=== Activity ===
Find the "Instruction: Click center" line in the records below and repeat it and every later line exactly, up to the last; do not include pictures.

-- Opening Marker --

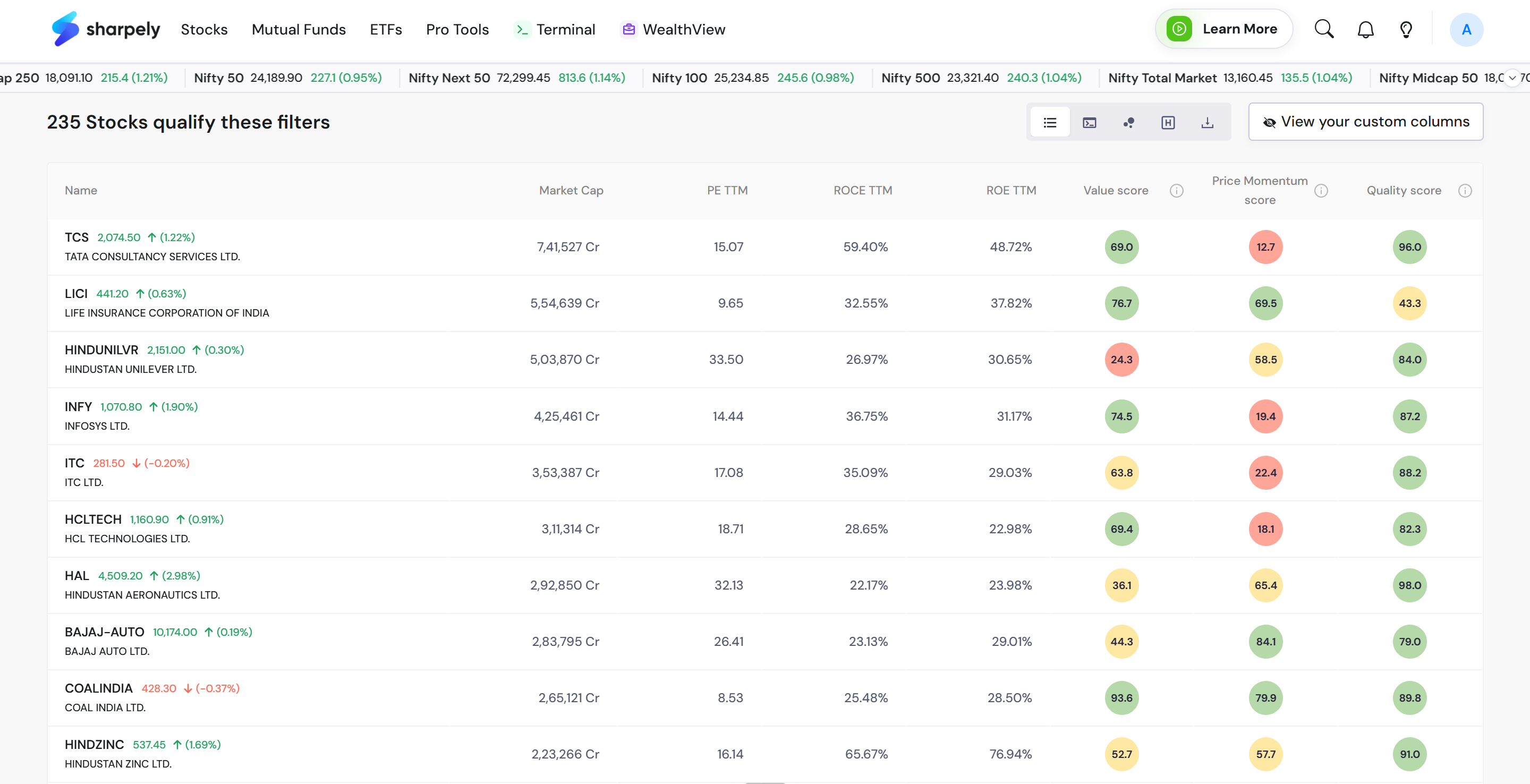This screenshot has height=784, width=1530.
Task: Open the Pro Tools menu
Action: 457,29
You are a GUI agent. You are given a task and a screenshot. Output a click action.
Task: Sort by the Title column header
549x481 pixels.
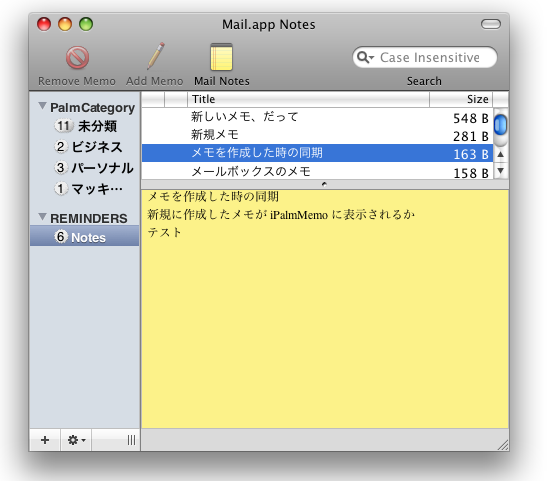coord(308,99)
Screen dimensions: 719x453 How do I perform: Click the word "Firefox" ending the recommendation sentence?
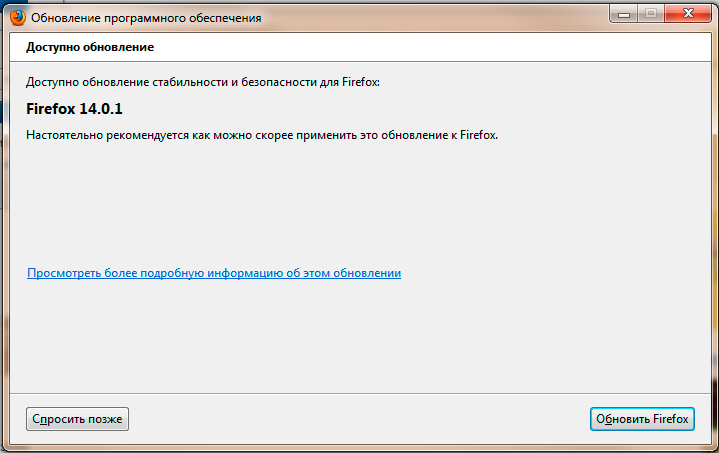(476, 135)
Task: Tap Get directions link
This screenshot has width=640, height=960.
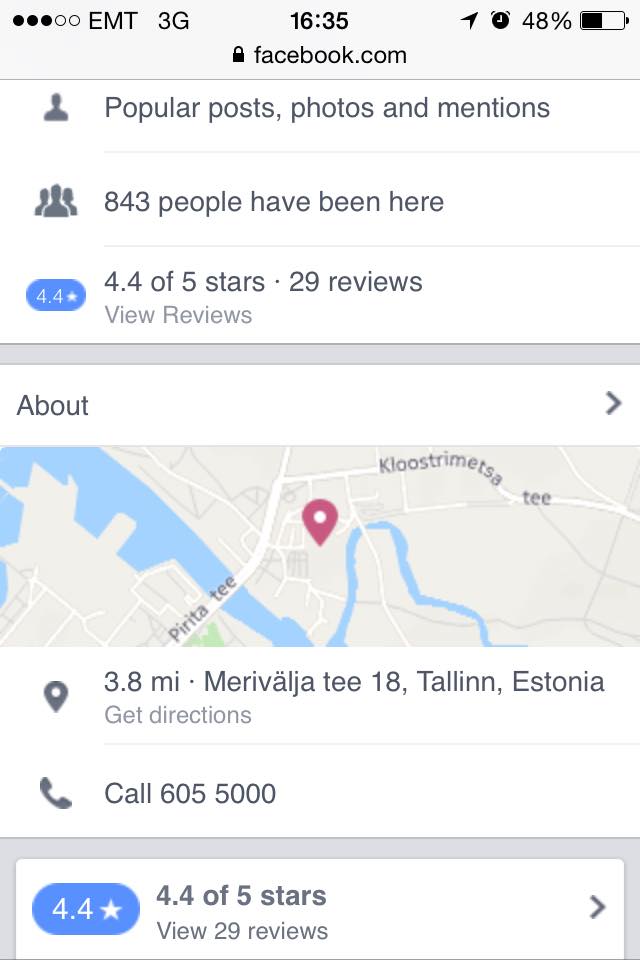Action: tap(178, 715)
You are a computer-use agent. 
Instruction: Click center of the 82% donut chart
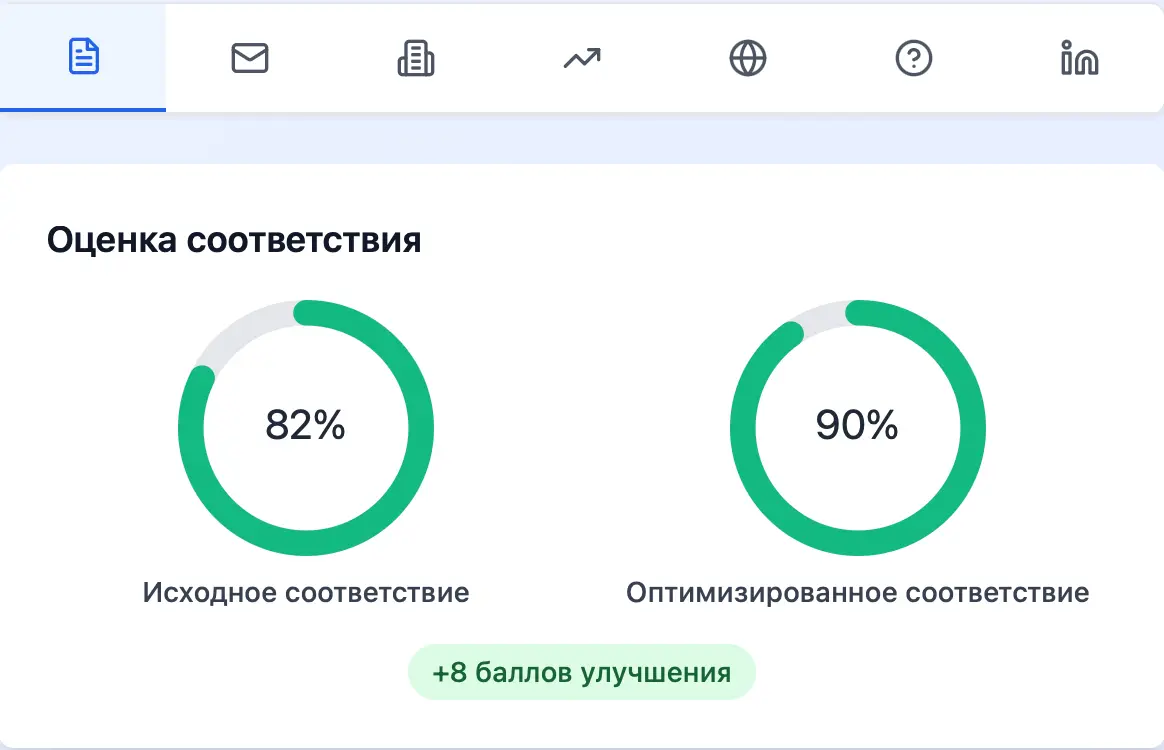307,427
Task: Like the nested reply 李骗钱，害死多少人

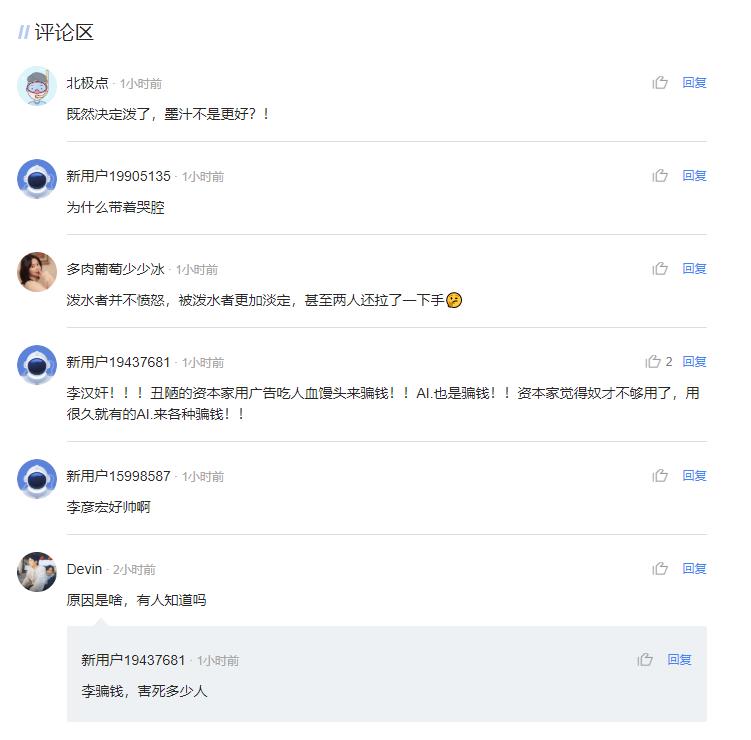Action: click(645, 660)
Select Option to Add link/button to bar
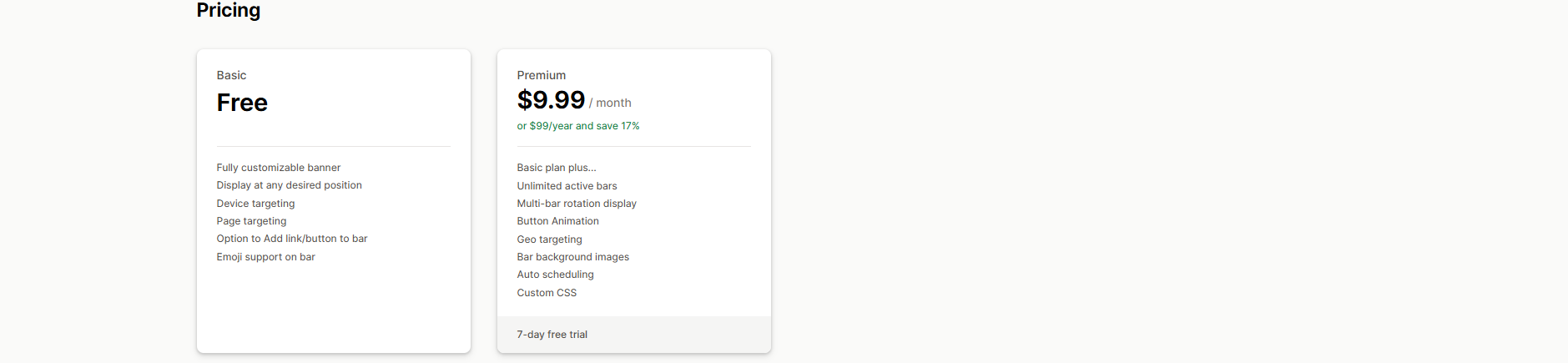 coord(291,239)
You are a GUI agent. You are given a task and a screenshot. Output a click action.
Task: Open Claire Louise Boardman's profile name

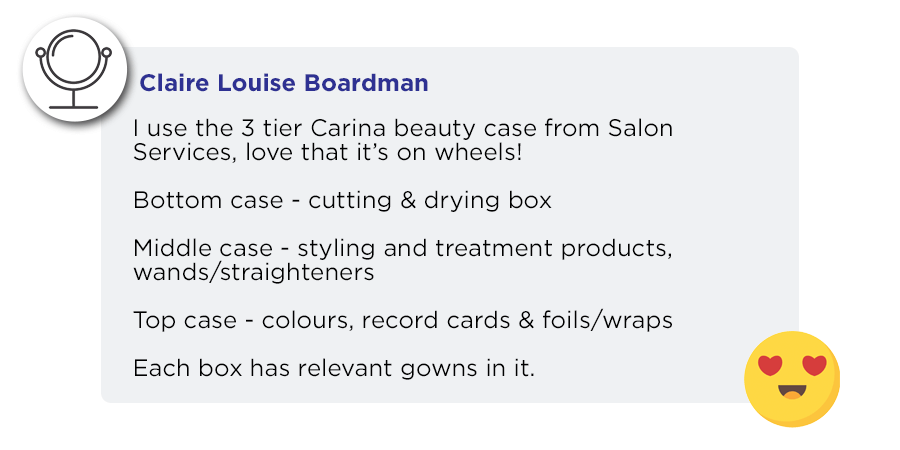[284, 83]
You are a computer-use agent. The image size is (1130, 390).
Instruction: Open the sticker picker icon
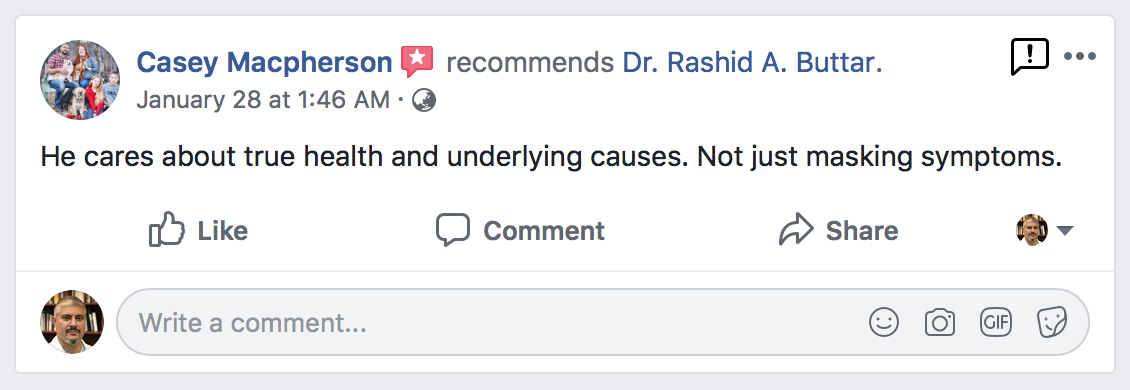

-- Closing Marker --

=== Reply to the task ===
Instruction: Click center of the 82% donut chart
307,427
Task: Like the nested reply 李骗钱，害死多少人

Action: click(645, 660)
Select Option to Add link/button to bar
 coord(291,239)
You are a GUI agent. You are given a task and a screenshot. Output a click action.
Task: Open Claire Louise Boardman's profile name

[284, 83]
You are a computer-use agent. The image size is (1130, 390).
Instruction: Open the sticker picker icon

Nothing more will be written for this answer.